By Sarah Hayward / @sarah_hayward
A snippet in yesterday’s Guardian highlighted the difficulties the coalition are having recruiting a head of the new National Crime Agency. The issue is the Tory-led government don’t want to pay the post holder more than the Prime Minister earns, but all of the appropriately qualified, appropriately senior police, earn more than he does already – the Met Commissioner earns nearly £250k. The head of the NCA is an important post for the coalition and they will be concerned. But on the wider issue I reckon coalition ministers will be pretty happy with the way the piece played out.
They look tough on public sector pay at a time when everyone else is belt tightening. And when you’re talking about the differences between two six figure salaries, even if one is half the other, it’s difficult to muster much sympathy.
It’s politically nearly impossible for Labour to defend these salaries. In Camden where I’m a cabinet member, and in many other Labour councils around the country we’re busy cutting our senior pay bills. When we’re being forced to cut and close services it’s essential that we look at pay first.
But we could be storing up long term problems for ourselves. And I suspect the coalition parties know it.
While it’s difficult to defend these salaries there are legitimate questions to be asked about skills, experience and the value of the post. When the Chief Executive of Tesco earns in excess of £5m, is it actually that disproportionate that a very senior police officer earns low six figures? After all, I pay the salary of the chief executive of Tesco through the profit margin they make on groceries – it’s just less easy to see than the tax taken off my salary each month.
It isn’t just senior salaries that are being cut in the public sector, pay freezes are real terms cuts and many public sector bodies are looking to review, and cut, terms and conditions for all workers.
Labour run councils have little choice but to do this bidding for the Tory-led government. It’s very difficult to justify continuing paying higher salaries or better terms and conditions when preserving them means cutting more services or making more staff redundant.
Defending good salaries and terms and conditions should be in our DNA, but even among our own number I’ve found myself defending decent pay and conditions. Very recently I spoke up for paying qualified and experienced professionals doing a skilled job a salary of 35-40k. They’re above the national average but, given the cost of living in London hardly a king’s ransom. But the view of my comrade was that they were too high.
I know my comrade is closer to the public mood on this. Standing up and defending public sector pay isn’t going to win me that many brownie points. But defending the pay of the people who provide public services is essential to defending the services themselves.
Back in the late 80s and early 90s the last Tory government basically cut the pay of many essential public service workers year on year. By freezing pay or giving below inflation increases, salaries stagnated or fell in real terms. Class sizes went up, people died waiting for NHS treatments. Salaries matter when trying to attract people to careers.
The Tories have form for using salaries to undermine public services. As salaries and terms and conditions drop the number of people attracted to certain careers will fall away, and the calibre of people to run the services of the future will drop. The Tories know this. It’s what they do when they’re in power.

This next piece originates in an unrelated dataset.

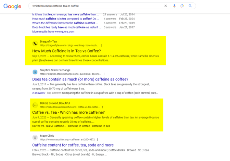Start voice search with microphone icon
Screen dimensions: 230x161
[x=174, y=6]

At some point later, they’ll throw their hands up, exclaim “but we just can’t get the staff” and use it as an excuse for whole sale privatisation. Arguing that they have a case for services being unsustainable.
At that point Labour needs to be in a position to defend good working conditions including pay. We can’t have spent the previous months and years buying in to a hair shirt view of how public service workers should be paid and treated.

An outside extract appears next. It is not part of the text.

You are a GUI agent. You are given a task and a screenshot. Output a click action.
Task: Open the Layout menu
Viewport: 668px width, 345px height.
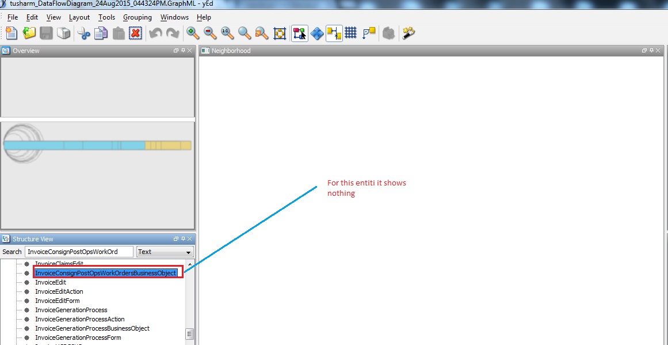click(79, 17)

Some of the things I’m most proud of over Labour’s history are the moves we’ve made to improve pay, holiday, working hours, paternity and maternity leave and more. We shouldn’t turn our backs on defending our record on employment now, just because it’s expedient to do so.
Next week in Camden, cabinet will consider a paper on improving workforce standards for employees of services provided by external contractors. If approved this will set a clear set of standards that private companies bidding to run our services will have to meet, and it will improve conditions for many employees.
I’m proud that, in the middle of the biggest financial maelstrom local government has ever faced we’ve been able to put down clear standards we expect companies who provide public services to meet. The standards could improve working conditions for thousands of people as contracts come up for renewal over the next few years. Many of the people who benefit will be some of the lowest paid.
Our new workforce standards could also help level the playing field between public and private sector providers. Often the main or indeed only reason a private provider can do it cheaper is through reduced remuneration for staff.
Defending public sector pay, including senior pay, is going to be tricky territory for Labour over the next few years. But we should grasp the nettle, and not only defend public services through paying people properly, but also lead the way on changing conditions of poverty employment that too many private sector firms still get away with.